As I prep to head to the Wilmington, NC New Student Reception, I am preposting the second article on parenting that might be of interest. I should say as a disclaimer a couple of things: 1) this is from the New York Times, so you either need a subscription or to use your free articles to view for the month, and 2) for all these articles I post, I offer them as suggestions. Reasonable people can disagree with the article’s positions, and that is fine. They are just food for thought and for thoughtful conversation within your family.

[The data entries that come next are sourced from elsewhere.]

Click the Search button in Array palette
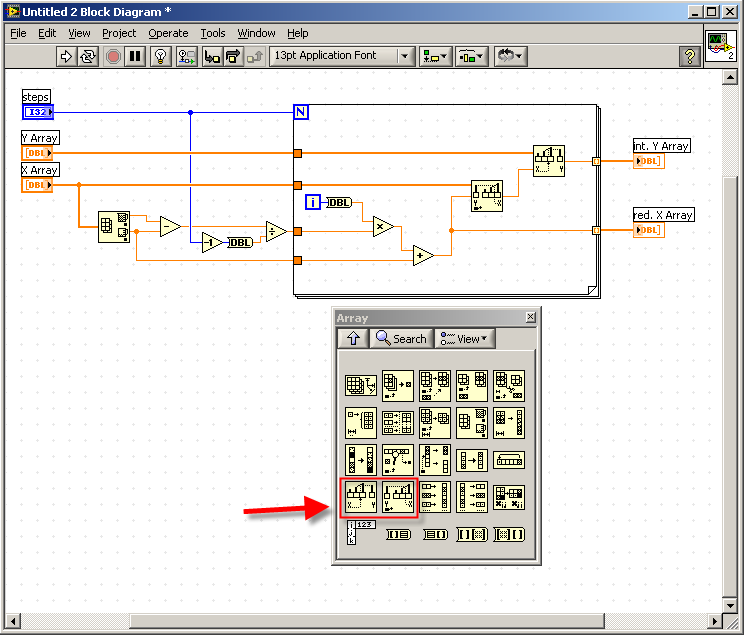 (401, 339)
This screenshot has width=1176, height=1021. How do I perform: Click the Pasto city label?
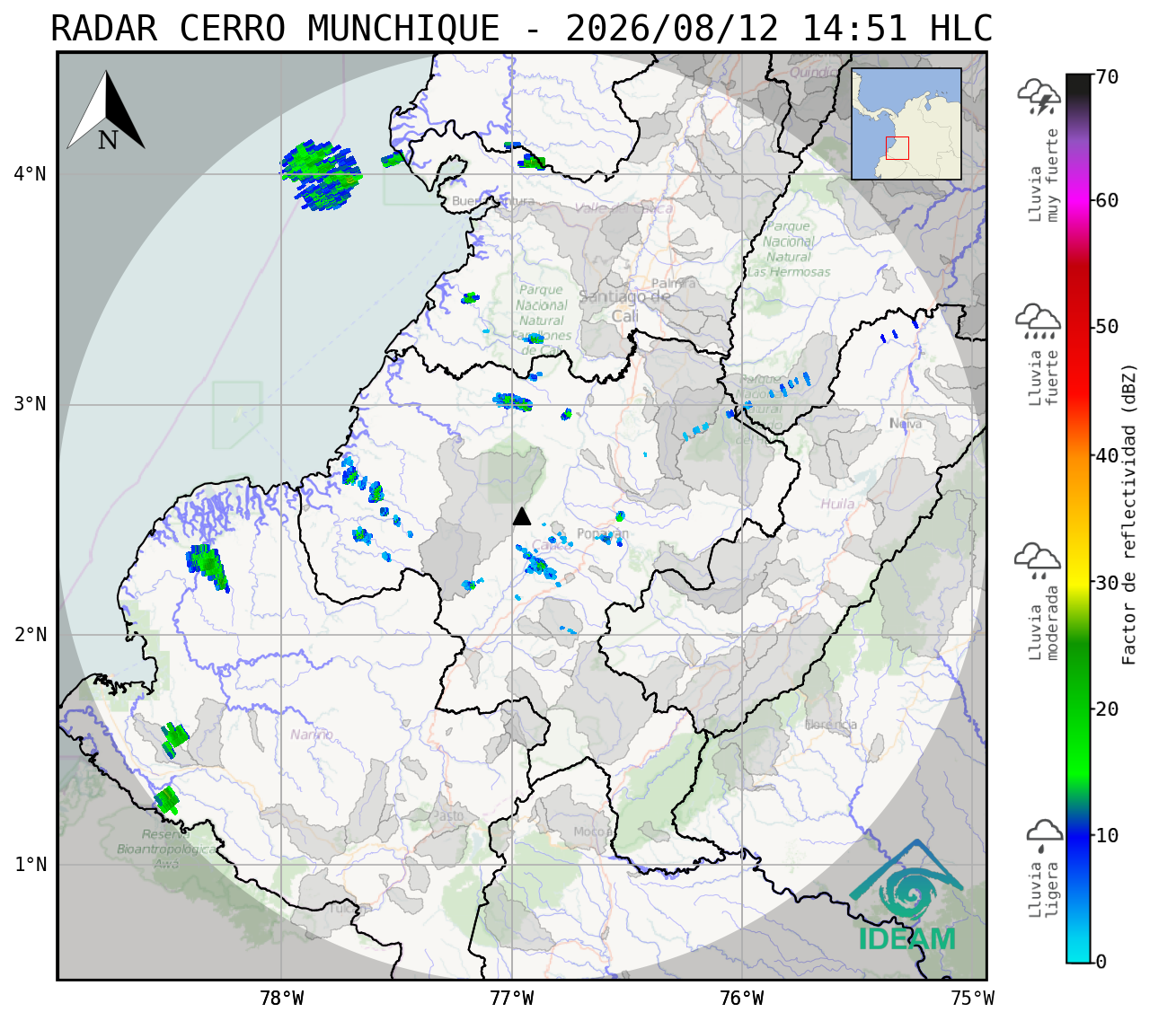(x=448, y=815)
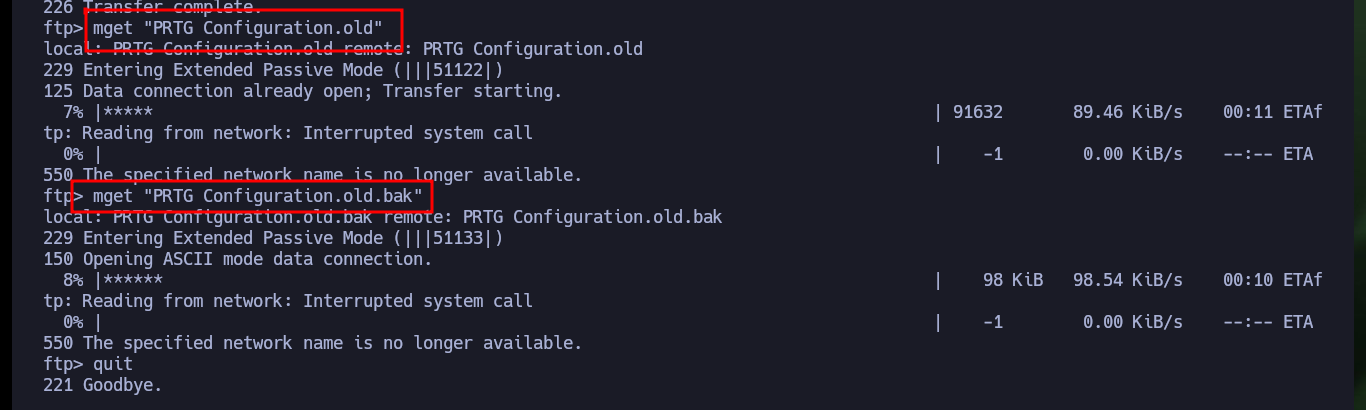Click the "221 Goodbye." line
1366x410 pixels.
pyautogui.click(x=103, y=385)
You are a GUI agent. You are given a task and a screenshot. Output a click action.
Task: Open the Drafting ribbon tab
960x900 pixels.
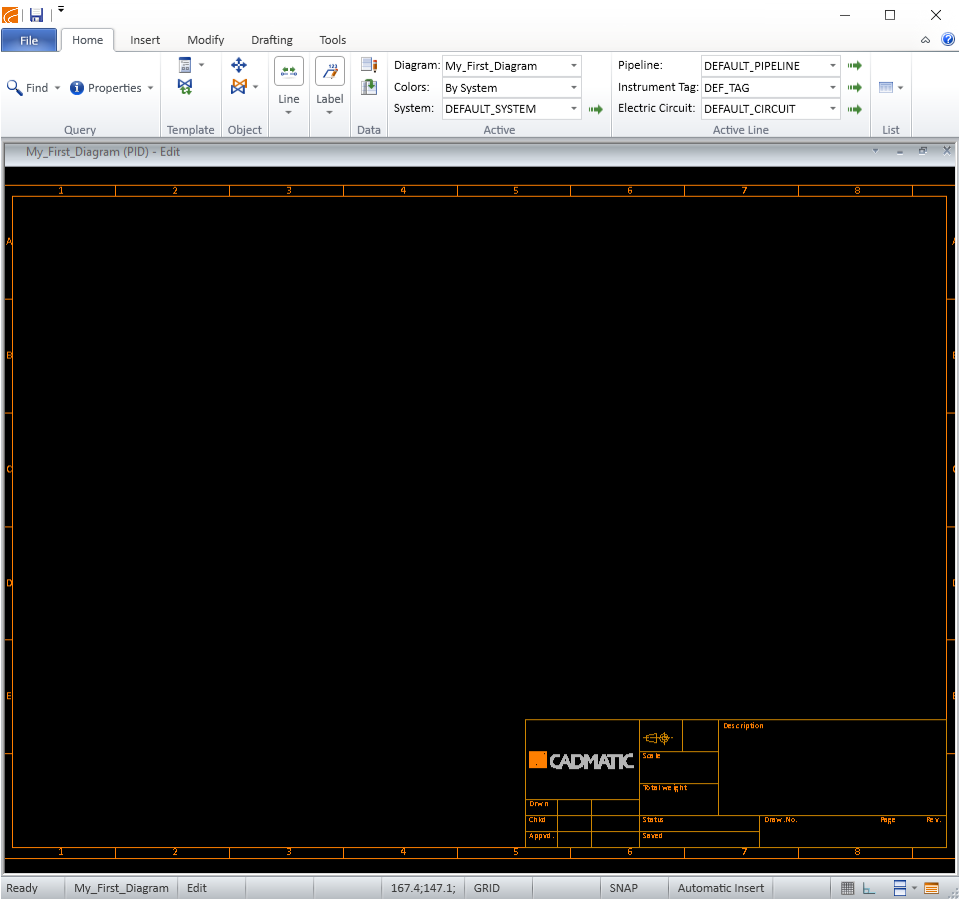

This article is entitled How to Help a Teenager Be College-Ready and this was certainly helpful for me as a mom of a hopeful WFU Class of ’27.

“In adolescence, we expect more initiative and investment regarding duties and obligations, but most parents don’t abdicate oversight altogether. In other words, the parent and adolescent co-own the adolescent’s responsibilities.

The most reliable signal that the transition to emerging adulthood has begun is evidence that the child has begun taking sole ownership of these responsibilities — independent of parental involvement — via personal initiative and follow-through.”

The article, which was written by a psychologist, goes on to talk about three important ways that teens need to take ownership – over medical and behavioral health, academics, and administrative tasks. A couple excerpts:

“By junior year, we want to see students taking ownership of their academic careers. This shows up not necessarily in grades, but in academic initiative — schedule planning and management, and learning when and how to seek help. Specifically, we want to see college-bound students mapping the connection between their current academic performance and future life plans.

They need to know how to pay attention in class, take notes, do their homework and turn it in on time, study for tests….

The third signal of readiness involves mundane life tasks — maintaining a calendar, meeting deadlines, filling out forms. Parents supervise these matters throughout childhood and adolescence, but college students must manage them on their own.

I’m a mom and I fight these feelings of when to jump in vs. when to let Class of ’27 live and learn all the time. It doesn’t help that there seems to be this pervasive fear that if we don’t supervise and oversee our kids, they are going to miss some tremendous opportunity or lose out on something big. It is hard to push against that anxiety. Believe me – I get it.

But in the end, we have to play the long game, not the short game. Allowing our kids to take ownership (even through hard-learned lessons sometimes), is probably way more helpful than our actually helping them. It can be our own Declaration of Independence – which will lead to their independence 🙂

Enough philosophizing – time to wish you and your families a great weekend. We can’t wait to get our Deacs back on campus with us!